Though they have suffered a bit of a corrective pullback today, both gold and silver are still in the midst of what has already been shaping out to be a very positive week. The US government shutdown is finally behind us, though that does not mean we are finished talking about it, and for good reason too. The shutdown is anticipated to have negatively impacted US 4th quarter GDP growth, and such investors are paying close attention to the delayed economic reports released this week as they will paint a better picture as to the current status of the US economy.
China is making the news with problems of their own, as interest rates have been on the rise for the last few weeks. This has caught the attention of investors around the world as almost everyone is waiting to see if and how the Chinese government will respond.
Rising Chinese Interest Rates, Housing Prices
Short-term interest rates were reported to have been on the rise in China, a situation which is a cause for concern amongst Asian and European investors especially. With interest rates rising, it begs the question of whether or not Chinese monetary officials will choose to tighten their current policies. It is merely speculation at this point, but if China does tighten its monetary policy, overall demand from the world’s second largest economy will undoubtedly decrease. This means that precious metals consumption in China will be hurt.
Also worth mentioning is the rising housing prices in China. This is not as big of a concern for investors, though it clearly illustrates that the US is not the only country facing troubled times economically.
Delayed US Economic Reports Surfacing
As everyone is well aware, the government shutdown effectively put the US economy on hold as well. This caused the many economic reports we see during the course of a typical month be put on hold. Now that the shutdown has passed, many of these suspended reports are beginning to trickle their way into the spotlight. The first of these reports was the jobs data from this past September. Though the market was expecting to see a rise in non-farm payrolls of almost 200,000, actualy figures came back over 50,000 weaker. Despite this, the overall unemployment rate was still able to fall from 7.3% to 7.2%.
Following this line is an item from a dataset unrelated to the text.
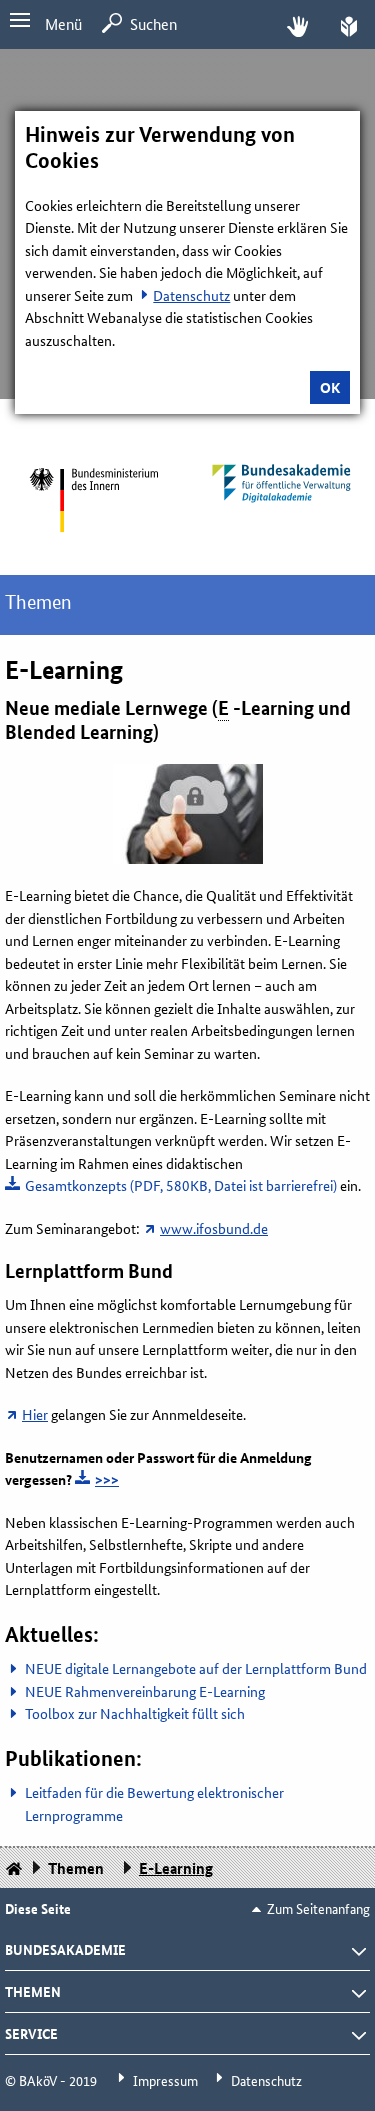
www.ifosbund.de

Even though the unemployment rate fell, investors in stocks and the US currency immediately began selling after the weaker than expected jobs data was released. Investors will not dwell on September’s jobs data for too long, as October’s reports are just around the corner.
For the moment, long-term implications for gold and silver are positive. With the possibility of facing another government shutdown in a few months, and 4th quarter US economic growth likely to be hindered by the shutdown, investors are turning more fervently to the safe-haven investment that gold and silver both are.